- [Problem description]
Reproduce the following data verbatim, line for line.

[start Recorded information]

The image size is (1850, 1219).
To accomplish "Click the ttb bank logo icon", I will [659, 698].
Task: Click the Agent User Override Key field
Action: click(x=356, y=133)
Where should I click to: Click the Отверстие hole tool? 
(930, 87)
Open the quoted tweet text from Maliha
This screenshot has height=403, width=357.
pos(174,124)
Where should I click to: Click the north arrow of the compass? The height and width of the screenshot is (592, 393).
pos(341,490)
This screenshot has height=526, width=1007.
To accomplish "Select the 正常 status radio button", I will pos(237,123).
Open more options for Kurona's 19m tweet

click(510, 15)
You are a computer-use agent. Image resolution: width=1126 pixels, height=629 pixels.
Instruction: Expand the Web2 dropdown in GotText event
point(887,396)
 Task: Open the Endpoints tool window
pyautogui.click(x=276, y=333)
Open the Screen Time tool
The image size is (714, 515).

[end Recorded information]

- [The response]
The image size is (1850, 1219).
To accomplish "Click the ttb bank logo icon", I will [659, 698].
Task: Click the Agent User Override Key field
Action: click(x=356, y=133)
Where should I click to: Click the Отверстие hole tool? 
(930, 87)
Open the quoted tweet text from Maliha
This screenshot has height=403, width=357.
pos(174,124)
Where should I click to: Click the north arrow of the compass? The height and width of the screenshot is (592, 393).
pos(341,490)
This screenshot has height=526, width=1007.
To accomplish "Select the 正常 status radio button", I will pos(237,123).
Open more options for Kurona's 19m tweet

click(510, 15)
You are a computer-use agent. Image resolution: width=1126 pixels, height=629 pixels.
Instruction: Expand the Web2 dropdown in GotText event
point(887,396)
 Task: Open the Endpoints tool window
pyautogui.click(x=276, y=333)
Open the Screen Time tool
The image size is (714, 515).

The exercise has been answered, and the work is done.